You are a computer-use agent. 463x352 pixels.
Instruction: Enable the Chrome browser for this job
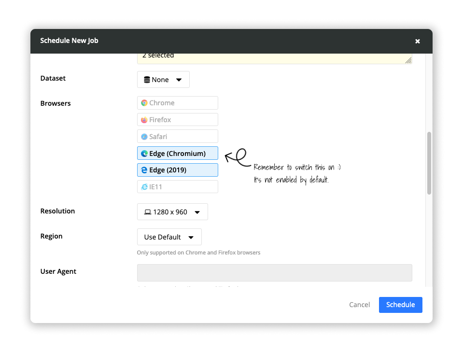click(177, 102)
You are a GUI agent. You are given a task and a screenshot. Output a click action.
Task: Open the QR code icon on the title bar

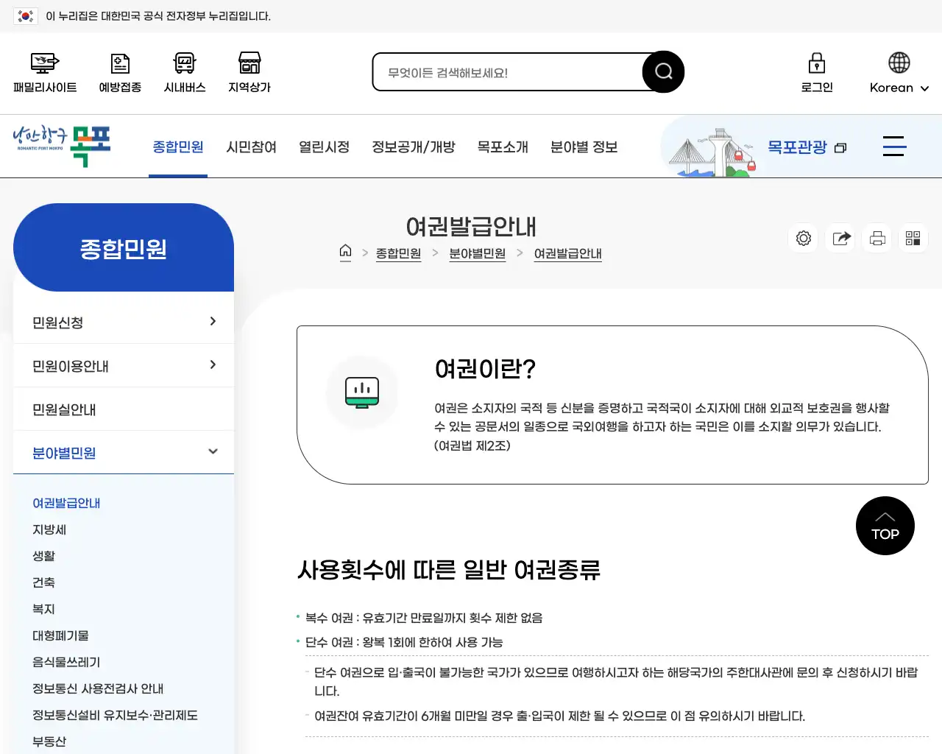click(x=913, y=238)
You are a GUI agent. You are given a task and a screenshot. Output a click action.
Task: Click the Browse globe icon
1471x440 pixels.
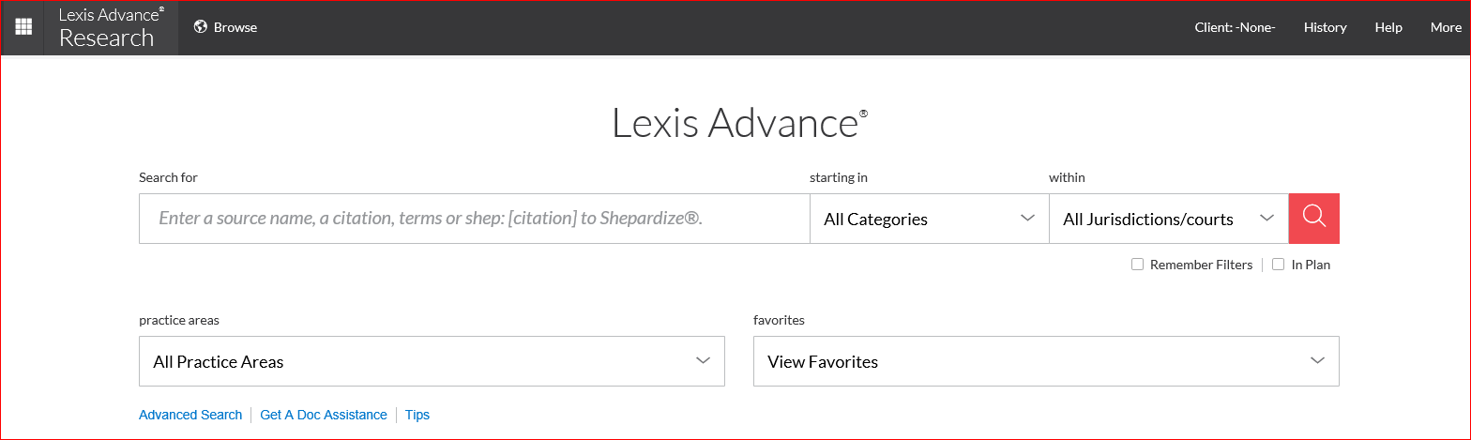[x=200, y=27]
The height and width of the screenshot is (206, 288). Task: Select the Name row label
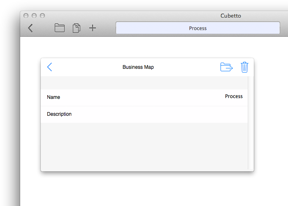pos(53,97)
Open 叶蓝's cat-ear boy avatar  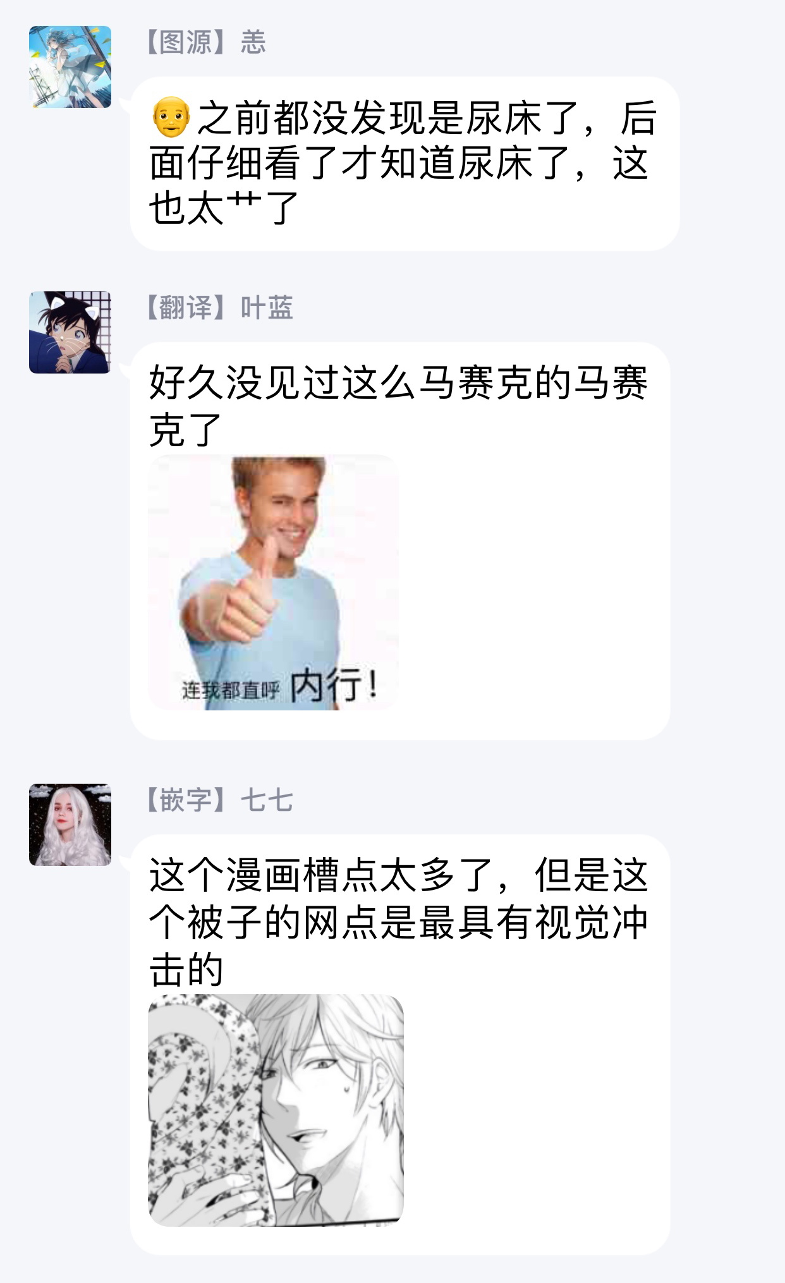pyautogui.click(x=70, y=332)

* * *

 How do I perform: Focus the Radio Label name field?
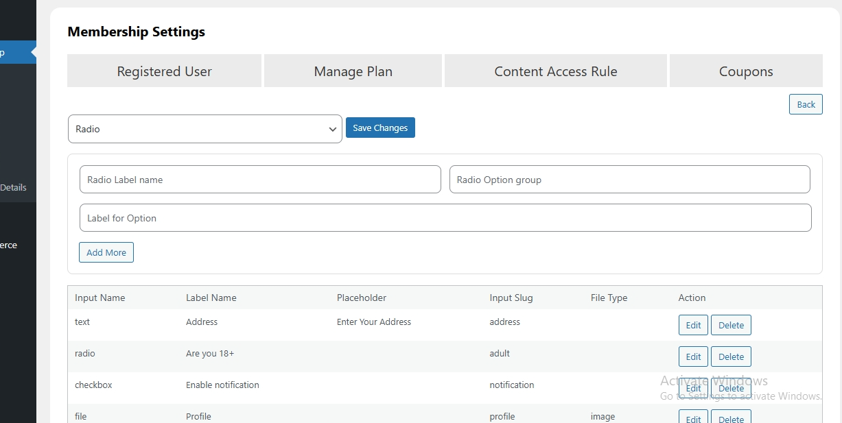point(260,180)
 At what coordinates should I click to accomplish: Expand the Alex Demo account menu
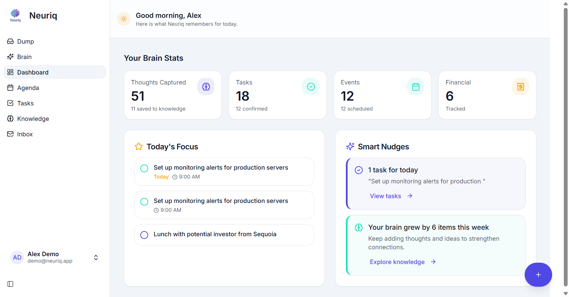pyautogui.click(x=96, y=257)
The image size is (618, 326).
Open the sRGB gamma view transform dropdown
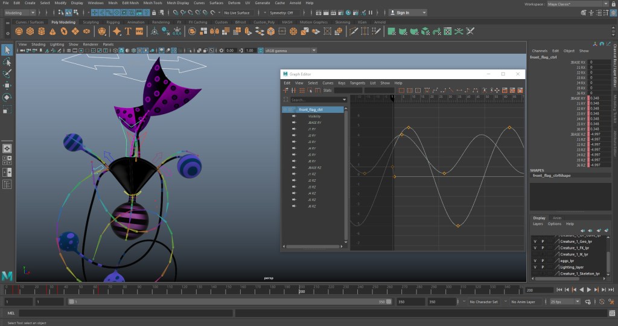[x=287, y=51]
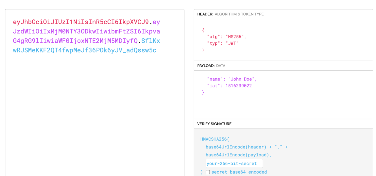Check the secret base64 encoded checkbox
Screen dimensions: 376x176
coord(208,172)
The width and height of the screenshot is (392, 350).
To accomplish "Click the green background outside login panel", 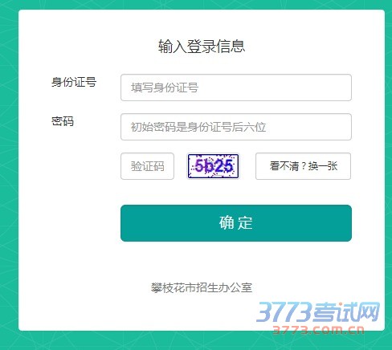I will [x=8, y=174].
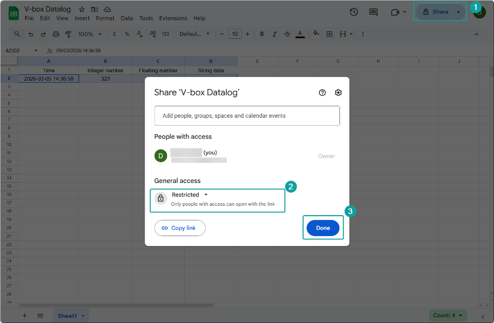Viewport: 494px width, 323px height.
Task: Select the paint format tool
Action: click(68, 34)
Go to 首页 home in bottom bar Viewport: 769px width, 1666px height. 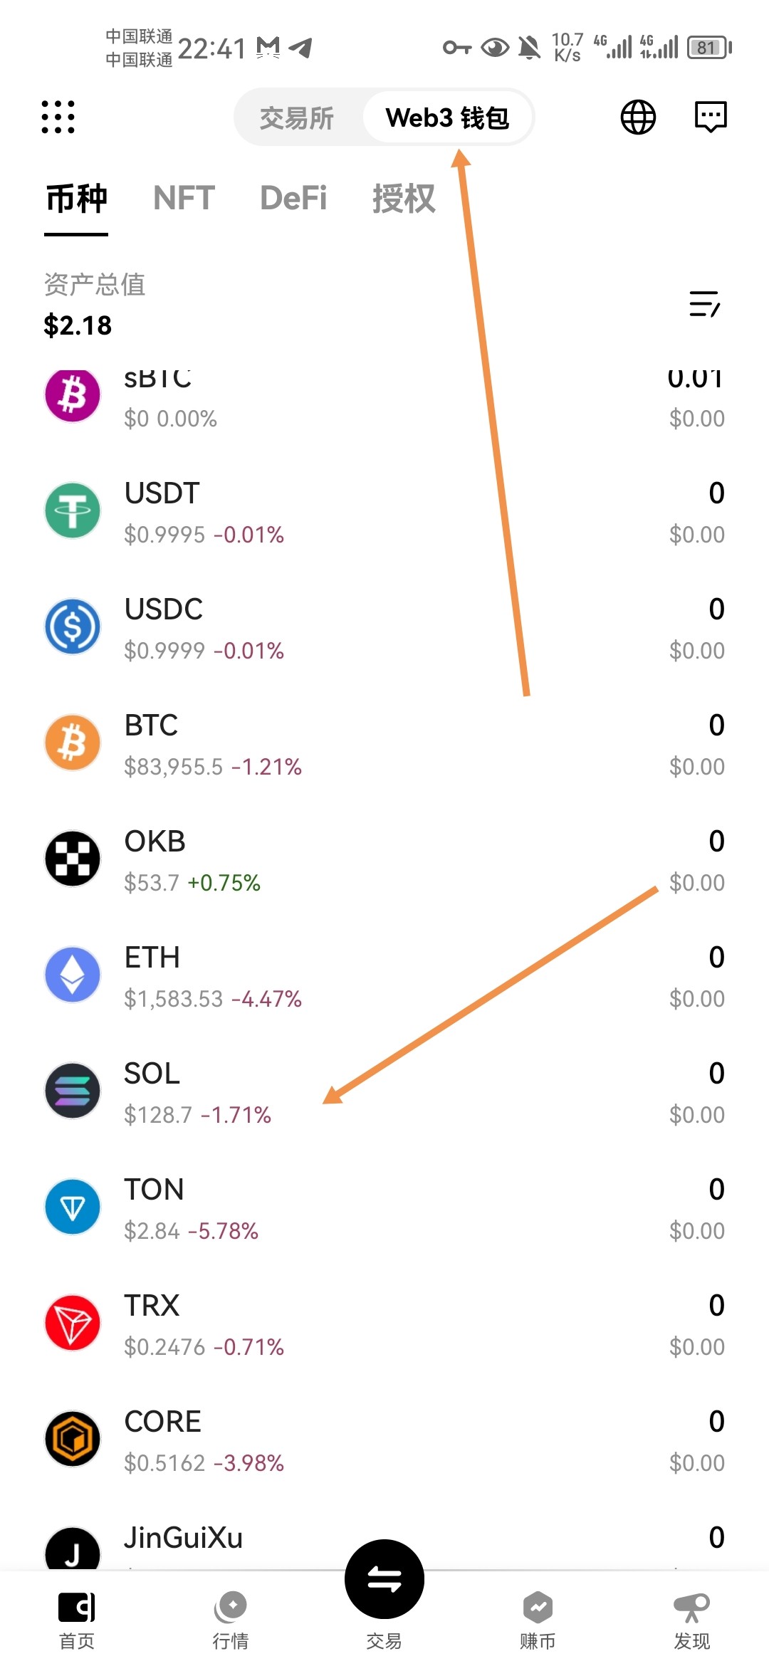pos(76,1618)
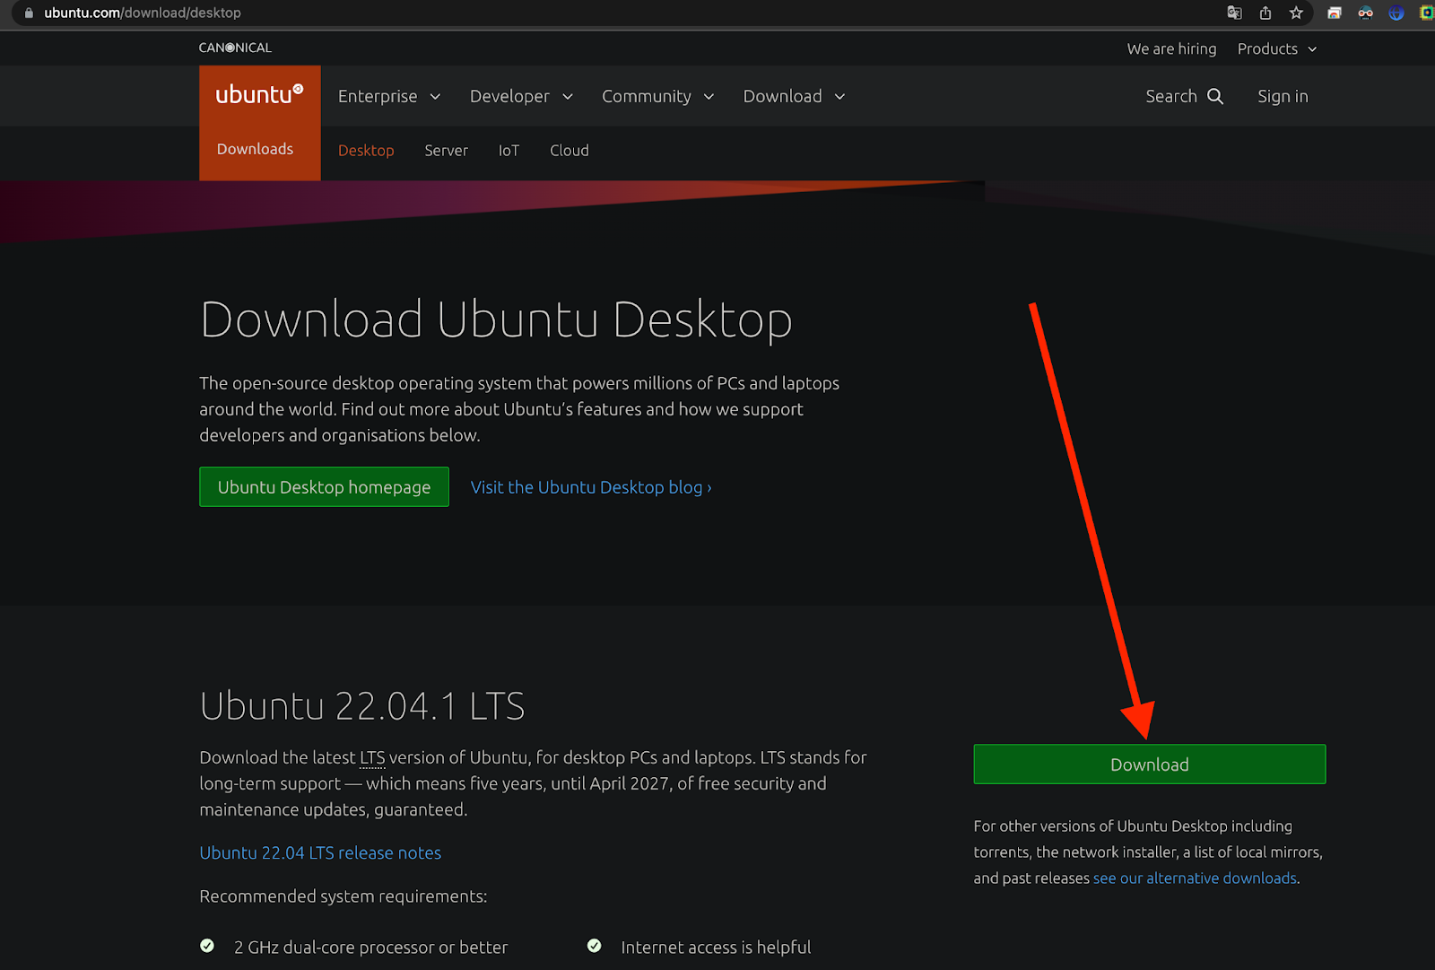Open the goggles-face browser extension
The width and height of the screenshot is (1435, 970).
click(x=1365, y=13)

---

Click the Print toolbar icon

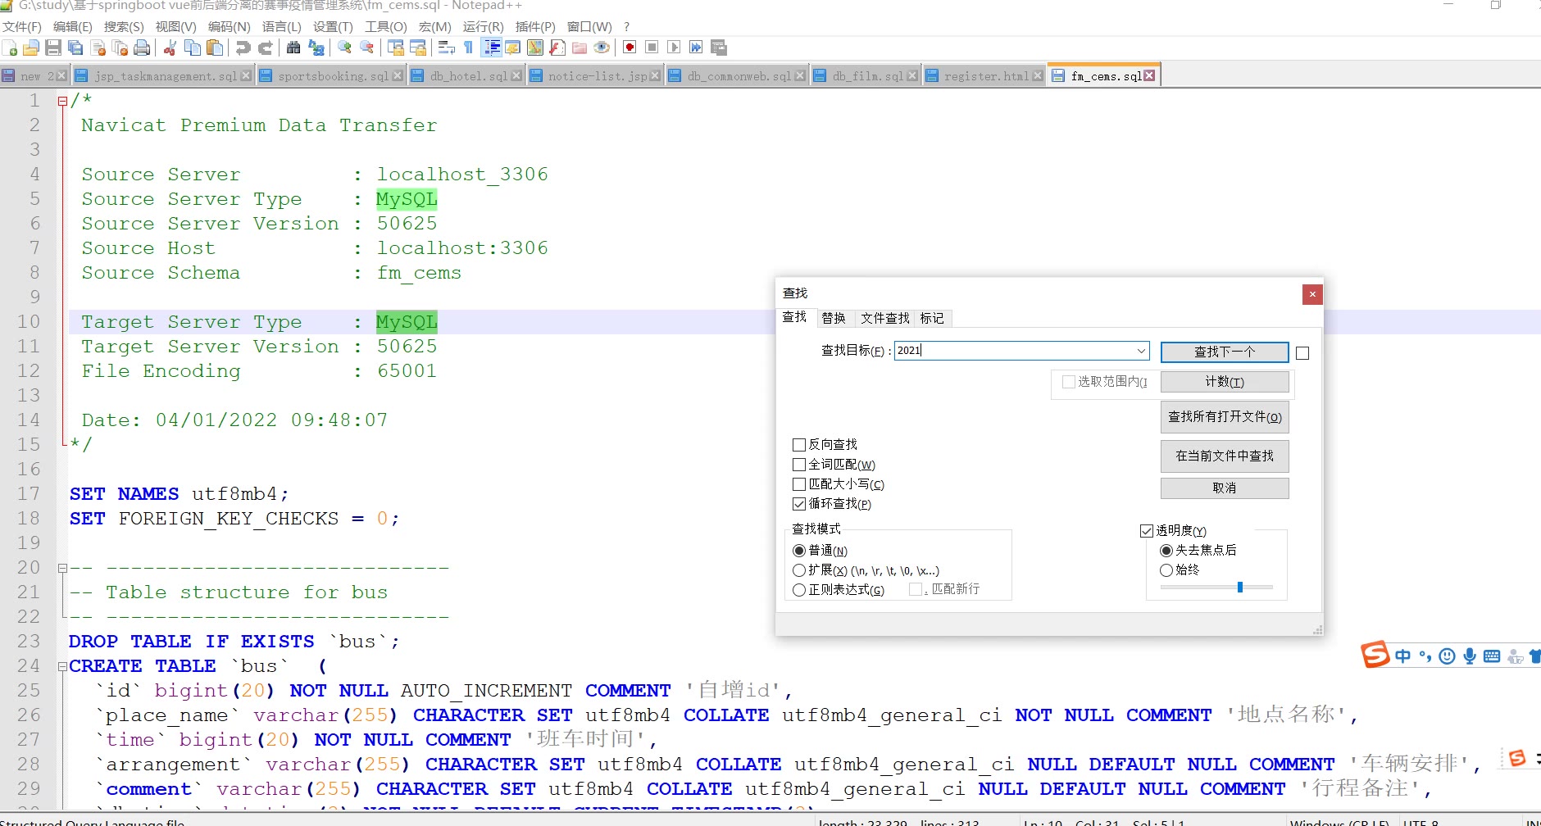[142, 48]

**REQUIRED WORK**
Copy out the listing above from the line containing "How do I perform: Focus" to the line containing "The image size is (618, 326).", both included, exactly as written and minus the images.

**OUTPUT FOR THIS TASK**
 How do I perform: Focus the Radio Label name field?
point(260,180)
 At what coordinates should I click to accomplish: Expand the Alex Demo account menu
pyautogui.click(x=96, y=257)
The image size is (618, 326).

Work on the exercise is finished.